Я выбрал заброшенную четырехместную палатку и за два дня устроил свой быт. Натаскал, напилил и нарубил дров месяца на два, установил печь — все делал молча, никого не просил о помощи. Нарубил дров и для банной палатки и с удовольствием попарился.
Вслед за мной в баню приперся весь лагерь: оказывается, кому ее топить, было у них спорным делом, многие ленились. Атмосфера немного разрядилась — ко мне подобрели, но не все.
На третий день произошел все-таки взрыв. Коля, по кличке Совнархоз, ударил беспричинно Чукочу, тот прыгнул, вцепился ему в рукав телогрейки и оторвал его. Совнархоз схватился за топор, подоспел я, выбил топор у него из рук и отделал за милую душу. Коля побежал в палатку и выскочил с ружьем. Вслед за ним высыпал весь лагерь.

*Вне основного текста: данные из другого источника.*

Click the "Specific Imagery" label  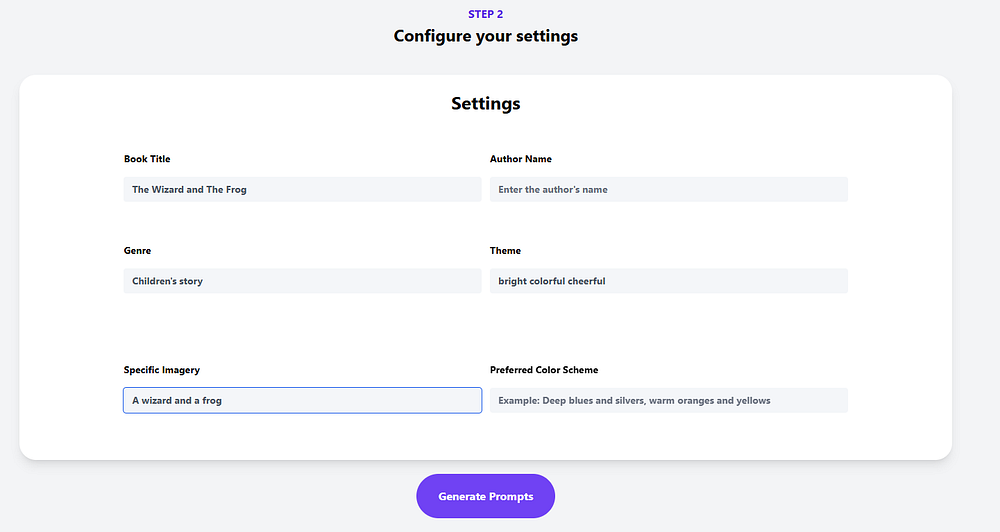[x=162, y=370]
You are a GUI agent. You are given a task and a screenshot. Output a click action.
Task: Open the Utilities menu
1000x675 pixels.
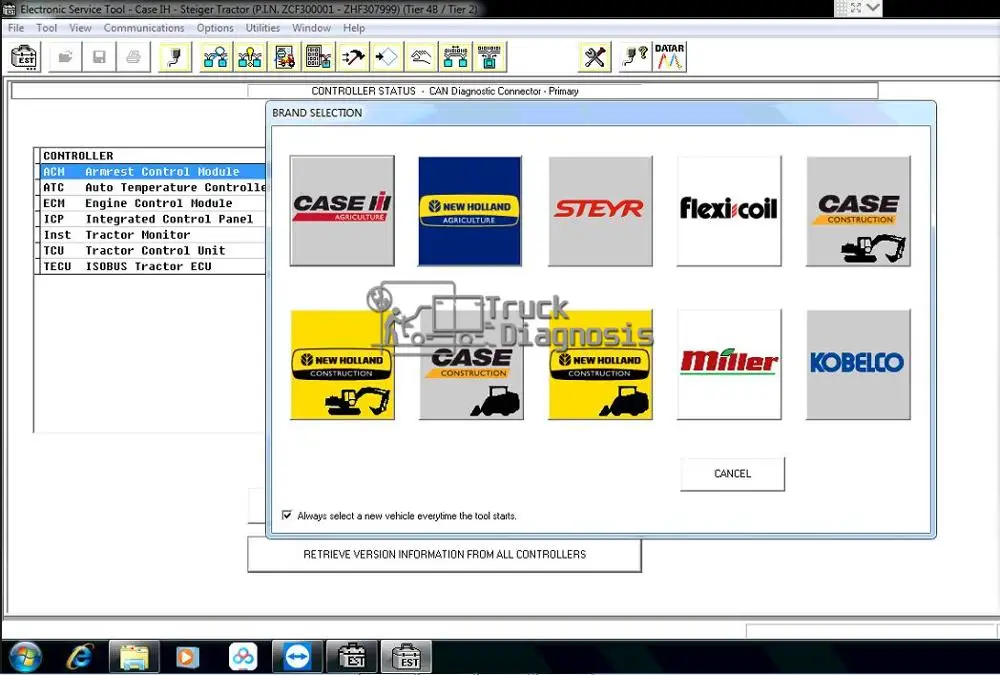[x=263, y=28]
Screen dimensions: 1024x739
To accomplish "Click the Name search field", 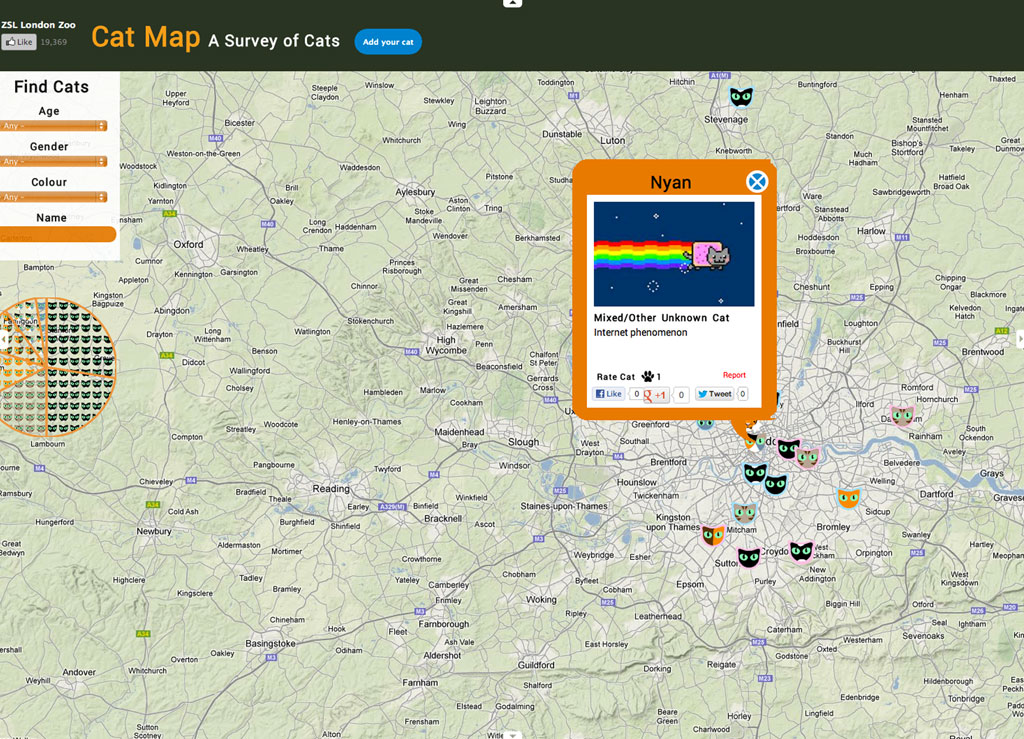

Оружие заряжено — оружие должно выстрелить, или Коле не жить больше в лагере, он понимал это лучше моего. Злость и отчаяние охватили меня. Коля целил куда-то рядом со мной. Я понял — в Чукочу — и прыгнул наперерез направлению выстрела, надеясь только на то, что ружье заряжено жаканом, а не дробью и пуля пройдет мимо. Кто-то успел ударить по стволам, и заряд дроби взбил снег у самых моих ног.
Все напряжение последних дней, отчаяние из-за Лениного письма, сделавшего меня снова бездомным, искали выход. Я ударил первого попавшегося в скулу так, что он упал как подкошенный, а это был Валентин, ударивший по стволам и спасший меня по крайней мере от увечья. Чувство уместной справедливости овладело ребятами, и скоро я стал плохо видеть: кровь из рассеченного лба заливала глаза; рядом рычал и рвал нападавших Чукоча. Неизвестно, то есть известно, чем бы это закончилось, если бы над нашими головами не прогрохотали подряд три выстрела. Стрелял Сергей Николаевич. «Вот для чего понадобилась твоя пукалка», — успел подумать я.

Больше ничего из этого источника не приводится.